Segment Open

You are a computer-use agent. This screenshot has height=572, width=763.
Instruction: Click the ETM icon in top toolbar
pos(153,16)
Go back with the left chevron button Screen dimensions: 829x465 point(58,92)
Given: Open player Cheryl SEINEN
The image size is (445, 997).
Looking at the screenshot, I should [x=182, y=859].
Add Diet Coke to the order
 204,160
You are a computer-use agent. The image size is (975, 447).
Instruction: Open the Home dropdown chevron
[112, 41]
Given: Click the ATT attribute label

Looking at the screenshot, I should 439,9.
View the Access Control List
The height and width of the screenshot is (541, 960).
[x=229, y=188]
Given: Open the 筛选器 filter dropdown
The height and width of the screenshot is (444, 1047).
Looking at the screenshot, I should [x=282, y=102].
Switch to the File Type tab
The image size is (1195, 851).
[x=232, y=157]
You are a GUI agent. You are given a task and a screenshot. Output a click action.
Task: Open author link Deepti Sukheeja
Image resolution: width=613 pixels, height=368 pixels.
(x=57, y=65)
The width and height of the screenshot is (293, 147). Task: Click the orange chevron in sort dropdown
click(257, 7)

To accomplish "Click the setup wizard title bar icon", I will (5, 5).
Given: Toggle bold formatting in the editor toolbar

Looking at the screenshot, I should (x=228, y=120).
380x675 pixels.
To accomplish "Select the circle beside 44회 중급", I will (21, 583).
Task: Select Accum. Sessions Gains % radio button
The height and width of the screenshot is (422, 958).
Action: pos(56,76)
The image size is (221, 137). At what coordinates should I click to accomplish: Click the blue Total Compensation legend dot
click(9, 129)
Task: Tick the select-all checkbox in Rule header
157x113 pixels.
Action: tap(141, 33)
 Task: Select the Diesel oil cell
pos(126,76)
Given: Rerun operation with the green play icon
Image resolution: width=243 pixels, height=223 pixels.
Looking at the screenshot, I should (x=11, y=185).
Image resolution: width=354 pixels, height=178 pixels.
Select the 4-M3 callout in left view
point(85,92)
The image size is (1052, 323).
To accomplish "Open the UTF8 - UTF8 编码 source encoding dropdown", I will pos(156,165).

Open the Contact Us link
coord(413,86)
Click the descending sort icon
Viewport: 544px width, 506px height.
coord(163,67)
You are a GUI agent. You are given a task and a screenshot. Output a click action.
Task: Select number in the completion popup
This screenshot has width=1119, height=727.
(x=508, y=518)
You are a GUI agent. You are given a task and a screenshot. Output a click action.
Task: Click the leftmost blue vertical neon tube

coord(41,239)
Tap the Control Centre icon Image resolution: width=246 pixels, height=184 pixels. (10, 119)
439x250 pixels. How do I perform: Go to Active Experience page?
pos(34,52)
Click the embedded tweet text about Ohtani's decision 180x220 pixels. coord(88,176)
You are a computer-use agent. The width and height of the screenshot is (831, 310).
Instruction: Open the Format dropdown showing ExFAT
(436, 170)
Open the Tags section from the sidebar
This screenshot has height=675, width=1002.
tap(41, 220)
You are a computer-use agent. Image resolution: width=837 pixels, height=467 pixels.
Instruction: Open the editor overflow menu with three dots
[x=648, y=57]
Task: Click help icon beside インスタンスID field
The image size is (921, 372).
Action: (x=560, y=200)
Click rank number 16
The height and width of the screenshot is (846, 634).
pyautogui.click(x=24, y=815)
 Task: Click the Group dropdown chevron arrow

Segment Closed

» **Task prompt**
Write out exactly the lines from the one with "The image size is (221, 137)." through the end of the records above, both ends included, and leave out all other lines.

» **Reply**
The image size is (221, 137). At what coordinates should I click to accomplish: Click the blue Total Compensation legend dot
click(9, 129)
Task: Tick the select-all checkbox in Rule header
157x113 pixels.
Action: tap(141, 33)
 Task: Select the Diesel oil cell
pos(126,76)
Given: Rerun operation with the green play icon
Image resolution: width=243 pixels, height=223 pixels.
Looking at the screenshot, I should (x=11, y=185).
Image resolution: width=354 pixels, height=178 pixels.
Select the 4-M3 callout in left view
point(85,92)
The image size is (1052, 323).
To accomplish "Open the UTF8 - UTF8 编码 source encoding dropdown", I will pos(156,165).

Open the Contact Us link
coord(413,86)
Click the descending sort icon
Viewport: 544px width, 506px height.
coord(163,67)
You are a GUI agent. You are given a task and a screenshot. Output a click action.
Task: Select number in the completion popup
This screenshot has width=1119, height=727.
(x=508, y=518)
You are a GUI agent. You are given a task and a screenshot. Output a click action.
Task: Click the leftmost blue vertical neon tube

coord(41,239)
Tap the Control Centre icon Image resolution: width=246 pixels, height=184 pixels. (10, 119)
439x250 pixels. How do I perform: Go to Active Experience page?
pos(34,52)
Click the embedded tweet text about Ohtani's decision 180x220 pixels. coord(88,176)
You are a computer-use agent. The width and height of the screenshot is (831, 310).
Instruction: Open the Format dropdown showing ExFAT
(436, 170)
Open the Tags section from the sidebar
This screenshot has height=675, width=1002.
tap(41, 220)
You are a computer-use agent. Image resolution: width=837 pixels, height=467 pixels.
Instruction: Open the editor overflow menu with three dots
[x=648, y=57]
Task: Click help icon beside インスタンスID field
The image size is (921, 372).
Action: (x=560, y=200)
Click rank number 16
The height and width of the screenshot is (846, 634).
pyautogui.click(x=24, y=815)
 Task: Click the Group dropdown chevron arrow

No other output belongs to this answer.